# [WHAT IS NEEDED]
In the records below, pick out all lines containing the word "computer".

----

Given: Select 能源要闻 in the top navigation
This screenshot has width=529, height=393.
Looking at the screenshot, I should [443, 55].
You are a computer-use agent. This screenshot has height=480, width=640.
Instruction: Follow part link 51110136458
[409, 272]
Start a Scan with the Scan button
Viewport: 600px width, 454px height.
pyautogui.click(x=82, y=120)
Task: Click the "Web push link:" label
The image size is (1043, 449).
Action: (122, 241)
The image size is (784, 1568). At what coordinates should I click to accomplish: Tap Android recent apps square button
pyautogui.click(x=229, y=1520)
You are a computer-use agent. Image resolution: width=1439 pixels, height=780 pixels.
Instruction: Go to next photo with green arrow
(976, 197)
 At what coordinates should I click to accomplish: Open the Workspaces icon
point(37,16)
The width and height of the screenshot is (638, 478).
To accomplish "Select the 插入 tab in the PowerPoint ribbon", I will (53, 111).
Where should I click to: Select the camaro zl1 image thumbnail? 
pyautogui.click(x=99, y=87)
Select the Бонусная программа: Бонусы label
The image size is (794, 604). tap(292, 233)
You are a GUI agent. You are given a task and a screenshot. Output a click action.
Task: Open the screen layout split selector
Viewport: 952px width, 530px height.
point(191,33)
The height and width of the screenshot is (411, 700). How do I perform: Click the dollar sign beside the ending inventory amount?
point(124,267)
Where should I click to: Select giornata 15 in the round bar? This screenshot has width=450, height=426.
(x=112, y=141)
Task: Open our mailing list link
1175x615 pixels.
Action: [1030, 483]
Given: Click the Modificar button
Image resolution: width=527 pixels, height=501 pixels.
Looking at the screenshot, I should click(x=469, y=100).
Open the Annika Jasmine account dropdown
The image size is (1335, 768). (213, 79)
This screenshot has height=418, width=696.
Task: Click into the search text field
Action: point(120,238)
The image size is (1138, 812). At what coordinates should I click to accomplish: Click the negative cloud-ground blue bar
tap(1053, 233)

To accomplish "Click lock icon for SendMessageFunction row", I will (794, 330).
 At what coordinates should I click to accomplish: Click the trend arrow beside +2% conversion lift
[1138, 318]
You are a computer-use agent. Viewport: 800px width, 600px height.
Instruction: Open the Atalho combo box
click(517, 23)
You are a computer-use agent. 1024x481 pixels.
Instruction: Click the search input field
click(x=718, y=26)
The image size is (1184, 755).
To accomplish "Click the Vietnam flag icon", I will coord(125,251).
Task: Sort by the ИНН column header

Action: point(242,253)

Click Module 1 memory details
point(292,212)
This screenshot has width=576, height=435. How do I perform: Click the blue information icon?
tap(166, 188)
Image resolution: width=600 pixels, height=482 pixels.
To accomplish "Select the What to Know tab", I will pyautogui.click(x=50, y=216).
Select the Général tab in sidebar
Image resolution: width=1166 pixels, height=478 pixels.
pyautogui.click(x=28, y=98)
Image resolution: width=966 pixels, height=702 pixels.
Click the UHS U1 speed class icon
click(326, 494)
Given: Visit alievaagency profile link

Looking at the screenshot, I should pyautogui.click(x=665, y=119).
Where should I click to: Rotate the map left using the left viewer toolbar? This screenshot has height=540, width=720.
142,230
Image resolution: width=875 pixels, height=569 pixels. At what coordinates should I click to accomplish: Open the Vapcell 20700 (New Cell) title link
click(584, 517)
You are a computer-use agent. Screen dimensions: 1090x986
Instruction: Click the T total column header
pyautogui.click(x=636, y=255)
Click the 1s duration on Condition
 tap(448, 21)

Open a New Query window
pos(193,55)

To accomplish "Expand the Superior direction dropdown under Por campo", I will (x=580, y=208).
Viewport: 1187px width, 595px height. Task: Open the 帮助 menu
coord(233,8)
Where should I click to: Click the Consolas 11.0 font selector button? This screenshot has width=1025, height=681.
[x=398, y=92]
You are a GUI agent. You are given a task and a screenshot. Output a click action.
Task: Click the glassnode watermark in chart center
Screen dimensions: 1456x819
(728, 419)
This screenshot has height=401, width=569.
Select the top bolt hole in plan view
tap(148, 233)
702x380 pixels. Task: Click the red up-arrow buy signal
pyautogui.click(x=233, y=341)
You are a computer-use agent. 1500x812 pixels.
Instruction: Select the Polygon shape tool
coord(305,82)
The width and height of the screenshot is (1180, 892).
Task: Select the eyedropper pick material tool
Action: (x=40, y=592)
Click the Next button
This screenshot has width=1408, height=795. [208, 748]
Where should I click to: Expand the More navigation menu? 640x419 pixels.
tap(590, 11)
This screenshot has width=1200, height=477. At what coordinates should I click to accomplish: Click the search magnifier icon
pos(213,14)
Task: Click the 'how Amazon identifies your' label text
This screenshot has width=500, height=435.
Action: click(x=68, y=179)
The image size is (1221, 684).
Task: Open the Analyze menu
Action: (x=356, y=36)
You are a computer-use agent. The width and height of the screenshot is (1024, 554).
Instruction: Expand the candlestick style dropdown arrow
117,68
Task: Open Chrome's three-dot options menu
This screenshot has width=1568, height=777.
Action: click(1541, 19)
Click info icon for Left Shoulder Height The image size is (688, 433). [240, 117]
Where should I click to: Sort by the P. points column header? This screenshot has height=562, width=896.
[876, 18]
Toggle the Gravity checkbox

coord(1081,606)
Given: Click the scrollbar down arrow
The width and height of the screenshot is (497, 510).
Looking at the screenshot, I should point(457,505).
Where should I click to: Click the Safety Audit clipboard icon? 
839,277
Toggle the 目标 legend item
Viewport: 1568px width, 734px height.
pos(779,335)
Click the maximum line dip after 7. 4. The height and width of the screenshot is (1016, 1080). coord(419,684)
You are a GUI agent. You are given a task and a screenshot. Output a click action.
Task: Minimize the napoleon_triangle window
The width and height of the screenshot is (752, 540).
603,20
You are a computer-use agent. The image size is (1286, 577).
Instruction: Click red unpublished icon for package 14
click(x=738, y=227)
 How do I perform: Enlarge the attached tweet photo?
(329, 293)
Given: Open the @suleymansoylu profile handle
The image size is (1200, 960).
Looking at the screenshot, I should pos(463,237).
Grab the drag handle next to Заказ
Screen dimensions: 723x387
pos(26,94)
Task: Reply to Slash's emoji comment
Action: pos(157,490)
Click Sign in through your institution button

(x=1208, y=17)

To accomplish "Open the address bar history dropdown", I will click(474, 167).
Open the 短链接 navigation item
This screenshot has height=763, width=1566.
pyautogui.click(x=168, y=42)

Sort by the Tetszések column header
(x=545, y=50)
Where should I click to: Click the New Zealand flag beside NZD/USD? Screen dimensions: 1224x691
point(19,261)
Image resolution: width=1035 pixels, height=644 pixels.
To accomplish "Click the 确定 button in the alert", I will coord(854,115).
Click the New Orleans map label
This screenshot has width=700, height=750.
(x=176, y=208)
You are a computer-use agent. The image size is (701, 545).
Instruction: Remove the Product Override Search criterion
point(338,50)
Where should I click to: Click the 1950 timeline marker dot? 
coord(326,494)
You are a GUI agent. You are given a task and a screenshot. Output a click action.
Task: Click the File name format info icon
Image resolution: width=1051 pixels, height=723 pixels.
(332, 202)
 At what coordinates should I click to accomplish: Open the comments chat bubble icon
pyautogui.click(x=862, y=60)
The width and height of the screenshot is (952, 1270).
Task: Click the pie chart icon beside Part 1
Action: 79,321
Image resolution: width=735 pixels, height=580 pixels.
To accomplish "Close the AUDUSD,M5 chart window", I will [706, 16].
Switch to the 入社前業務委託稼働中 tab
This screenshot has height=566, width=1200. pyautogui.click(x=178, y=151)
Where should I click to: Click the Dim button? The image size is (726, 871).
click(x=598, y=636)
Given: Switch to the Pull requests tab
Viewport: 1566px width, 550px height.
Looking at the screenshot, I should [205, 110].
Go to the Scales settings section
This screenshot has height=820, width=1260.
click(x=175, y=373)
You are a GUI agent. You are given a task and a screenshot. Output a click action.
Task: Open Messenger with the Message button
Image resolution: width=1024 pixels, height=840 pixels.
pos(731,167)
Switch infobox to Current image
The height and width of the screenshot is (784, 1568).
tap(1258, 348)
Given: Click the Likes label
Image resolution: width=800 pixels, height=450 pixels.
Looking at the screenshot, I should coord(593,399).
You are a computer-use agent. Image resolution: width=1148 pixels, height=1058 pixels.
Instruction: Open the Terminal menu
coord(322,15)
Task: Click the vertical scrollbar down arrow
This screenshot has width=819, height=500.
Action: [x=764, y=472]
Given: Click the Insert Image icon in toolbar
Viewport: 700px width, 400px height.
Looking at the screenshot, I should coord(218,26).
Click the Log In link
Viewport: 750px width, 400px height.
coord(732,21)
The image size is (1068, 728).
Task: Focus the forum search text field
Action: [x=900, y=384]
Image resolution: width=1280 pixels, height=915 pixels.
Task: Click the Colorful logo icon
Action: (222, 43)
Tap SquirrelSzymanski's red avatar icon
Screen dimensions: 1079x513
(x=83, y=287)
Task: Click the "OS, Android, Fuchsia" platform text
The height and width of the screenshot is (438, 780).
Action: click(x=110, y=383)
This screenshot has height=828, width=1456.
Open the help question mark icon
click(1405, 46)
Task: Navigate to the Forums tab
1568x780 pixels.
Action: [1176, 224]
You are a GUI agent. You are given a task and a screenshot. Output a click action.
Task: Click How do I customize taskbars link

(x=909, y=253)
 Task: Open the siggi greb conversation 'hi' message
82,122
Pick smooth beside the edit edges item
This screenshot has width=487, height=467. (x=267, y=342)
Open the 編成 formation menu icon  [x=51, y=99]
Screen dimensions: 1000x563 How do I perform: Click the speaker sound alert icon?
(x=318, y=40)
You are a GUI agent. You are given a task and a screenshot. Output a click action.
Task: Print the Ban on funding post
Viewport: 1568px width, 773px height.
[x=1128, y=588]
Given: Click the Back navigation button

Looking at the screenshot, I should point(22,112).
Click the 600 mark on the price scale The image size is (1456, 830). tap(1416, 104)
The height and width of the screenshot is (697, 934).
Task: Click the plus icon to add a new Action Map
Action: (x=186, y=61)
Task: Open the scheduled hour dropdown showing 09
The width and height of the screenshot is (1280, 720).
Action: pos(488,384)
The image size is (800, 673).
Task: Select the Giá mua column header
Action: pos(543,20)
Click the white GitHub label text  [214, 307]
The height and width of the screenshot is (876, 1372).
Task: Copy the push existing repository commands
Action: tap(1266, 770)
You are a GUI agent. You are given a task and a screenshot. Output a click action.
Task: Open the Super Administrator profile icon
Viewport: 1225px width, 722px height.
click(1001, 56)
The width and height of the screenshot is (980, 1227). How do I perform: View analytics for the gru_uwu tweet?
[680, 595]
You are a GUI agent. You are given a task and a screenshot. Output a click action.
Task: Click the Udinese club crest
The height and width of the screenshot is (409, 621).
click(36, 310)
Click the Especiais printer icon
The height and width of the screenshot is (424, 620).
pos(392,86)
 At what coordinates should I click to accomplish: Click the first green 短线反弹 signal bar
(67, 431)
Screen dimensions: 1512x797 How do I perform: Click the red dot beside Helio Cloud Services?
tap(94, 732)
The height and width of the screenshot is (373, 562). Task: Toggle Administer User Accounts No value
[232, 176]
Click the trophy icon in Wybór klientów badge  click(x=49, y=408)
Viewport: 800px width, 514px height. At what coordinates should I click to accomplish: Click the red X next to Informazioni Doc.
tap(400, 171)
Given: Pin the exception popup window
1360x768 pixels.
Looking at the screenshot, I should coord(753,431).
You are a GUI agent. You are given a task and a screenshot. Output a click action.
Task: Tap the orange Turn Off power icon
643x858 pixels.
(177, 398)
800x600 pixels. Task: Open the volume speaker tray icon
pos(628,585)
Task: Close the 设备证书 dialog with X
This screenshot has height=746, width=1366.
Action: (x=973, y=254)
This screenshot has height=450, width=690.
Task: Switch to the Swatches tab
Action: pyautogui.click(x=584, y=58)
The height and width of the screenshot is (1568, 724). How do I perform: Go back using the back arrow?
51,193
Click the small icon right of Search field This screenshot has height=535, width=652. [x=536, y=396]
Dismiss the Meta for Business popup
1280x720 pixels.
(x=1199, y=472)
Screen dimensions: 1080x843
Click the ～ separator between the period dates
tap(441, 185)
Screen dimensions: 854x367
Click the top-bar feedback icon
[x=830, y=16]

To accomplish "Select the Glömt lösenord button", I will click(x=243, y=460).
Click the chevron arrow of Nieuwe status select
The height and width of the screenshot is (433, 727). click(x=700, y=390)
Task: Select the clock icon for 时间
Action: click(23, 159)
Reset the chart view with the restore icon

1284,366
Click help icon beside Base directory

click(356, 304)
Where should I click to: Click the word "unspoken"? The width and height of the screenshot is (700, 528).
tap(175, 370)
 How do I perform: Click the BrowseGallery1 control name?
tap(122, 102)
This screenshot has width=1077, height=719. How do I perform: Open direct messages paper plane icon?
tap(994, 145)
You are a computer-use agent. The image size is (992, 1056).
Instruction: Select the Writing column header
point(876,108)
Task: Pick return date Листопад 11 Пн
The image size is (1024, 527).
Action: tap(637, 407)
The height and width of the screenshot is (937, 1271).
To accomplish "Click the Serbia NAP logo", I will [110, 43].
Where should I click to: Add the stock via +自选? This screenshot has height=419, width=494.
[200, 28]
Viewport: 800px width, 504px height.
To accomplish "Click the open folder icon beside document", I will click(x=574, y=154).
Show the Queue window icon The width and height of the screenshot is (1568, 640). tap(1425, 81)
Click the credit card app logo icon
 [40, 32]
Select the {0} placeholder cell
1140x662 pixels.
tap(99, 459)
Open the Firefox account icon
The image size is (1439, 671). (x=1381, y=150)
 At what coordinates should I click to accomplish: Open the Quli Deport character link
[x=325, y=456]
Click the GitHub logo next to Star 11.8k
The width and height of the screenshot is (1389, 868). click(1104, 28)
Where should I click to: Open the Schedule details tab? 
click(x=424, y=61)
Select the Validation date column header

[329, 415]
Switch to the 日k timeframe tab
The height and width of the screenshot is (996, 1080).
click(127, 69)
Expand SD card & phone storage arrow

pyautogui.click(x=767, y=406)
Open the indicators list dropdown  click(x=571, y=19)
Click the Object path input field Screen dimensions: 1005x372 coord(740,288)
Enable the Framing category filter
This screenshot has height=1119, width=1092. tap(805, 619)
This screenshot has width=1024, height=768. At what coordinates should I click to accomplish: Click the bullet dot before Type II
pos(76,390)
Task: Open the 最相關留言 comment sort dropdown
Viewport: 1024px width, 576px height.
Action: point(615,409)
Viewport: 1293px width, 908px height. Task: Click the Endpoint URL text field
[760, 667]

----

# [ANSWER FOR THE TASK]
You are a computer-use agent. This screenshot has height=480, width=640.
You are a computer-use agent. Image resolution: width=1439 pixels, height=780 pixels.
You are a computer-use agent. Viewport: 800px width, 600px height.
You are a computer-use agent. 1024x481 pixels.
You are a computer-use agent. Screen dimensions: 1090x986
You are a computer-use agent. 1500x812 pixels.
You are a computer-use agent. The width and height of the screenshot is (1024, 554).
You are a computer-use agent. The image size is (1286, 577).
You are a computer-use agent. The image size is (701, 545).
You are a computer-use agent. Image resolution: width=1148 pixels, height=1058 pixels.
You are a computer-use agent. The image size is (992, 1056).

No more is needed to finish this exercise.